Cream was OK. Some of the stuff w/ John Mayall was OK. Everything else sucks. No wonder his more "hit" songs have all been covers. Dude can't write for shit.


While personally, I don't dig much on Clapton, I always have respect for that brother because Hendrix was a big fan and so have a lot of ridiculously talented guitar players since ;) Its not my cup of tea, but I can at least tip my hat with respect. Of course I tip it to Justin Beiber too, I've been a street musician, and the realest music truly comes from on the street.

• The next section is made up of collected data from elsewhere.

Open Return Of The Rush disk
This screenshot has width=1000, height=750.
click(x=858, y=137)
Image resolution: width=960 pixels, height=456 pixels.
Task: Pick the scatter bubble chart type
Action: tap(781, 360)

evollove 05.07.2012 04:35 PM

Quote:

Originally Posted by SuchFriendsAreDangerous
While personally, I don't dig much on Clapton, I always have respect for that brother because Hendrix was a big fan and so have a lot of ridiculously talented guitar players since ;) Its not my cup of tea, but I can at least tip my hat with respect. Of course I tip it to Justin Beiber too, I've been a street musician, and the realest music truly comes from on the street.


Of all people...

I don't know if Clapton's a racist in real life (probably not), but he has nevertheless exploited black culture, tamed it, and sold it in a pretty package to deaf white morons.

Suchfreinds, you really should get on board and start hating on that cracker fuck.